Exercise: Your answer must consist of exactly the lines below, starting with the line with "Viewport: 380px width, 512px height." and going on through the line with "Jump to Question 22 in list", and nothing else.

Records for this exercise:
- - - - -

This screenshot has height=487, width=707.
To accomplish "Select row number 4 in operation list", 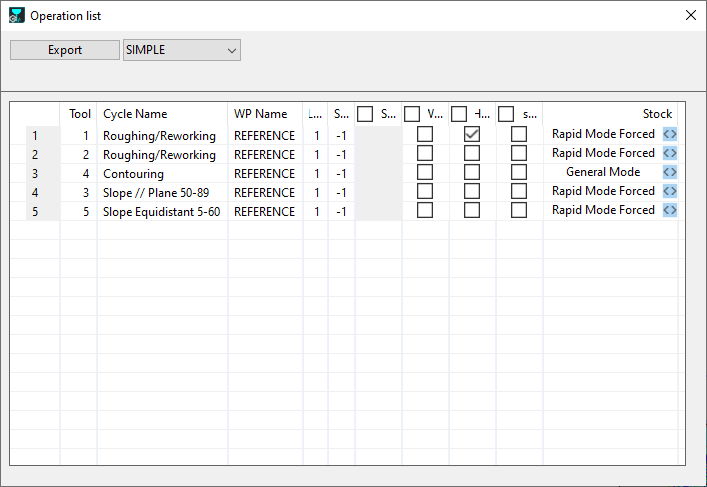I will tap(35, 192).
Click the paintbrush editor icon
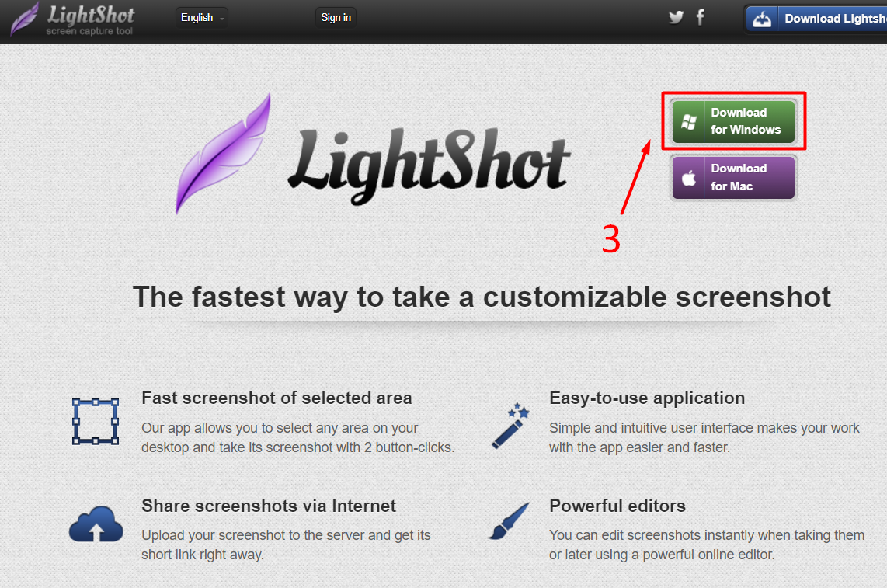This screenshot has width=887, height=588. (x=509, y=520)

- - - - -

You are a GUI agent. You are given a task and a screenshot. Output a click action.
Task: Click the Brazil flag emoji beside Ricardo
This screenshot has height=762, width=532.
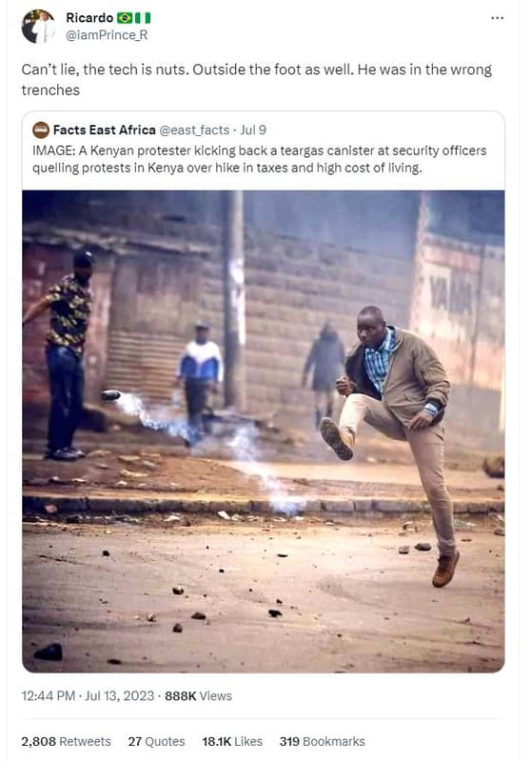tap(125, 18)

- - - - -

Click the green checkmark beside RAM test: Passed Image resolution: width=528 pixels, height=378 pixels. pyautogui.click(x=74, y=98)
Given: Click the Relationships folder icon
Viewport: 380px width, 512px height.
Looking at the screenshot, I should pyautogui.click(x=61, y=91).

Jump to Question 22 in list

- - - - -

Output of the task:
Viewport: 380px width, 512px height.
Looking at the screenshot, I should pyautogui.click(x=61, y=91).

Jump to Question 22 in list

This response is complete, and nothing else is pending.